I have an application that uses MS SQL Server for which I'll need to do a bulk insert from a file. The sticking point is that the database and my application will be hosted on separate servers. What is the best way to do a bulk insert across a network? Two ideas I'd come up with so far:
From the app server, share a directory that the db server can find, and do the import using a bulk insert statement from the remote file
Run an FTP server from the db server - when the import is performed, simply ftp the file to the db server and do the import using a bulk insert from the local file (I am leaning towards this option).
Can anyone else tell me if there is a better way to do this, or if not, which one makes the most sense, and why?
If the file is small enough then the ftp option may work (you will have a duplicate in your db box). However I don't see much of a problem to do option 1) if you have a gigabit network between the two with a single hop.
I've done it before, and tried both options.
In the end, I did the opposite of choice 1. Share a directory on the DB server that the app can find. You don't have to deal with bandwidth issues during the bulk insert.
The FTP server option works if you're particularly concerned with security or transferability.
A final option (be very careful) is to use DTS with a localized SQL server. It might be more secure. If you do it wrong, it'll be much less efficient.
I'm still looking for a way to do this in MS SQL, but what I did in MySQL was to save the CSV as a BLOB in a temporary table, run SELECT ... INTO DUMPFILE in a directory local to the DB server, then run the regular LOAD DATA statement on that local file (EDIT: I feel I should point out, this was before LOAD DATA LOCAL was available).
I think spWriteStringToFile will do it.
EDIT: I'm on to something.
Actually you can place the file at both the Application and Database server.
Both files must be the same path. From the Application server, the purpose is only for selection. The Database server is for the bulk insert.

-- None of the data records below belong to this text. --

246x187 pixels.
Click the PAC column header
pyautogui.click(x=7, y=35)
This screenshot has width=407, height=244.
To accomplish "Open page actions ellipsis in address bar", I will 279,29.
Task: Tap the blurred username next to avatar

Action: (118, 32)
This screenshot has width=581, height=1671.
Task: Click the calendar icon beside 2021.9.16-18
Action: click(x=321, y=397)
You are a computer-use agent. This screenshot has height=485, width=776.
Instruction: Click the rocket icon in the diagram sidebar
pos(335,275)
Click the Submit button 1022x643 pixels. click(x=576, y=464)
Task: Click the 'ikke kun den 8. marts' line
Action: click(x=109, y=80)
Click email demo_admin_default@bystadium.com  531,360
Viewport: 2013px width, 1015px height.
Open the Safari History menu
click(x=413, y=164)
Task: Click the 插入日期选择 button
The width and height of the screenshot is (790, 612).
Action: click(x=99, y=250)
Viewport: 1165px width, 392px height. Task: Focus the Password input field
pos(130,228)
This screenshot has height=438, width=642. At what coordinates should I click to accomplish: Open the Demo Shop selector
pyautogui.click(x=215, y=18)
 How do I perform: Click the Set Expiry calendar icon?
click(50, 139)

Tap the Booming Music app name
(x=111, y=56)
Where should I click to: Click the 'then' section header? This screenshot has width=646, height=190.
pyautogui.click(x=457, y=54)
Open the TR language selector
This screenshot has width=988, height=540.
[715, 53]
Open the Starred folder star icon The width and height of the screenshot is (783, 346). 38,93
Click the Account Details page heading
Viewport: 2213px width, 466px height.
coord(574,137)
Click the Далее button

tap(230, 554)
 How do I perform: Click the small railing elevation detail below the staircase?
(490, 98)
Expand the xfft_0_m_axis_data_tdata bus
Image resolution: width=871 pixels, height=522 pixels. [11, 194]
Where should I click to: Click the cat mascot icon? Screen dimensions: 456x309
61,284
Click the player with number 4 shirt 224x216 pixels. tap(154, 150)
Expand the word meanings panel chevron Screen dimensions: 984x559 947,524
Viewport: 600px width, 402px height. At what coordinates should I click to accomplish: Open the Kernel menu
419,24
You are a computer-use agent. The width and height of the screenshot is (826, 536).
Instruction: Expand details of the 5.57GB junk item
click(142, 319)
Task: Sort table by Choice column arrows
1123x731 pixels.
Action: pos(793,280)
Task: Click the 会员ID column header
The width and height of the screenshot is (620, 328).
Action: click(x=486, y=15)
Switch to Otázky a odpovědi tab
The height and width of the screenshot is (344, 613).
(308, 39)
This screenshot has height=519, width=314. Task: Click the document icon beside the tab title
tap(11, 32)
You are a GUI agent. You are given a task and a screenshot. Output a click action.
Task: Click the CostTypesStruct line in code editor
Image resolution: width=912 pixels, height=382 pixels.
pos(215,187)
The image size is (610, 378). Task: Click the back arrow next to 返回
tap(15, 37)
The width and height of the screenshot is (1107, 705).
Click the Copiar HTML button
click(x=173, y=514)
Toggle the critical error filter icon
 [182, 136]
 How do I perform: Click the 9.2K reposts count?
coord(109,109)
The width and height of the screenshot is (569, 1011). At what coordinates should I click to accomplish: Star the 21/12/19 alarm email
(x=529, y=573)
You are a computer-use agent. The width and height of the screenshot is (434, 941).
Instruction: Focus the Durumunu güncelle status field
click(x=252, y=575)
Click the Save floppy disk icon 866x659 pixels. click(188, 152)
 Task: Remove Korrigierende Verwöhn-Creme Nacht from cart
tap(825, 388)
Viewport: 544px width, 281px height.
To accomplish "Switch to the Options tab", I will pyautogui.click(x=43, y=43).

This is what I did for my customer and they also agreed with this simple trick.
I am not sure about 2k08 as there are some additional utilities to copy files between servers. FTP will be the faster of the two, because it doesn't use the window's file system to transfer the file. (there is overhead, but unless the file is large it might be negligible). There are other advantages to not using a share, such as the remote server with the file crashing mid-access.
I disagree with cmartin about adding an open share to the db server. Generally you don't want to open file shares to the db server as it is generally considered a security risk, and a lot of places won't allow it. That being said it would negate you having transfer the file to another location to use the bulk import.